Crown lengthening explained

Crown lengthening

Crown lengthening is a surgical procedure performed by a dentist, or more frequently a periodontist, where more tooth is exposed by removing some of the gingival margin (gum) and supporting bone.[1] Crown lengthening can also be achieved orthodontically (using braces) by extruding the tooth.

Crown lengthening is done for functional and/or esthetic reasons. Functionally, crown lengthening is used to: 1) increase retention and resistance when placing a fabricated dental crown,[2] 2) provide access to subgingival caries, 3) access accidental tooth perforations, and 4) access external root resorption. Esthetically, crown lengthening is used to alter gum and tooth proportions, such as in a gummy smile. There are a number of procedures used to achieve an increase in crown length.[3]

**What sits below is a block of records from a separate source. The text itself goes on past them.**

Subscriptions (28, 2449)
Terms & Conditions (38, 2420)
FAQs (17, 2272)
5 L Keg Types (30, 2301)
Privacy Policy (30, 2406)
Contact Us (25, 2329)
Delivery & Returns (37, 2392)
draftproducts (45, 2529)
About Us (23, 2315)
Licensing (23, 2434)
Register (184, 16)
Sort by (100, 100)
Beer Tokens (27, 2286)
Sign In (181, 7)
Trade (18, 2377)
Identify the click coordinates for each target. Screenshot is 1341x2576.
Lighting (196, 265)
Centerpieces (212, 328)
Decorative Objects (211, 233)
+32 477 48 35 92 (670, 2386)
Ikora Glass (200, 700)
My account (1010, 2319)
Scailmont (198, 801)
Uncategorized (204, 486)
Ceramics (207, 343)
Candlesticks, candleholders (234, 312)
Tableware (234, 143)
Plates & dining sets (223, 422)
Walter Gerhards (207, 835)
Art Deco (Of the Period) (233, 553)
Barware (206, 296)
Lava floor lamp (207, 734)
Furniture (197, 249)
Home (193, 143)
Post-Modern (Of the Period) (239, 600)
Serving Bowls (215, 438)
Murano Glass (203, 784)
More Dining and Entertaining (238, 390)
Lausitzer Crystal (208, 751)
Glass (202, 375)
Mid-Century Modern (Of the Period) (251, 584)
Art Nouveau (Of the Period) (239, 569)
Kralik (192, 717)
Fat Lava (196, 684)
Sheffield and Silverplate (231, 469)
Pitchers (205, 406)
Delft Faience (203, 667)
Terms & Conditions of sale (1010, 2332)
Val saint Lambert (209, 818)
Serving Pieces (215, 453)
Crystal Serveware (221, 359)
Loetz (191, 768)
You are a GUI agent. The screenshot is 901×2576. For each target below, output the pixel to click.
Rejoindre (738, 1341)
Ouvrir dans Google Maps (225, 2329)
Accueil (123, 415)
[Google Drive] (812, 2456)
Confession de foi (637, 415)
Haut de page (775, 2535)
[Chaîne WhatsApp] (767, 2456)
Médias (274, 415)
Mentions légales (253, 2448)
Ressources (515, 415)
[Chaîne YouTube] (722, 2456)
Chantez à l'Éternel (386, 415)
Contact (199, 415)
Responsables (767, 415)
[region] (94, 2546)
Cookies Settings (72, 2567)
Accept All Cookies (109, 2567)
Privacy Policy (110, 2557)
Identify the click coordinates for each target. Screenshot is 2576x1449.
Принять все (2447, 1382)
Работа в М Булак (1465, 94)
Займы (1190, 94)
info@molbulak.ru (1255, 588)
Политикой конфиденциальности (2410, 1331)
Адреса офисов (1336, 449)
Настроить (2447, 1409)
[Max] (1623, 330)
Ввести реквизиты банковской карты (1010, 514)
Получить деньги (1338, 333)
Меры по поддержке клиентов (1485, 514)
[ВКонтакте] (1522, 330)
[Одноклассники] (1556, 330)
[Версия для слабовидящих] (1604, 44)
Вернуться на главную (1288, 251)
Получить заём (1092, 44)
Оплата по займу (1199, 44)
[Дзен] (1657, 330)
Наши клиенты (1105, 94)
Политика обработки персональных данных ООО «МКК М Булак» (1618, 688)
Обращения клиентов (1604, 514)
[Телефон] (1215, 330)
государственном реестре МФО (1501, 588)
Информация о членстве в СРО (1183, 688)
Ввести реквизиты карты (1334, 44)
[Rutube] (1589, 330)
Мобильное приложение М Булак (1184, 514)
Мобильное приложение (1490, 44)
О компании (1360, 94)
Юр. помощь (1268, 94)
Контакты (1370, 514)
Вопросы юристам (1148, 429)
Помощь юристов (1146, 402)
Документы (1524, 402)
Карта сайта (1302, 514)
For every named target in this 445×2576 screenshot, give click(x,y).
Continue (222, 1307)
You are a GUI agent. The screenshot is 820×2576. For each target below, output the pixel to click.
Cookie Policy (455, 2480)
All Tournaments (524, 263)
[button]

Biomechanical considerations

Crown length

The remaining crown of the natural tooth needs to be sufficiently long to have adequate retention and resistance to withstand occlusal (biting) forces. Without adequate retention and resistance, a prosthetic crown can be dislodged and/or damaged. Suggested characteristics are: 1) 10-20° of occlusal convergence, 2) minimum height of 4 mm for molars and 3 mm for other teeth, 3) a height:width ratio of 0.4 or greater, and 4) proximal line angles should be conserved. When these characteristics are lacking, auxiliary retention (e.g. axial grooves) are needed.[4]

Supracrestal tissue attachment

Previously known as biologic width,[5] supracrestal tissue attachment (STA) consists of the junctional epithelium and connective tissue attachment above the alveolar crest.[6] On average, STA is 2.04 mm, with the junctional epithelium and connective tissue constituting 0.97 and 1.07 mm, respectively.[7] However, the STA has been observed to vary between 0.75 - 4.33 mm.[8]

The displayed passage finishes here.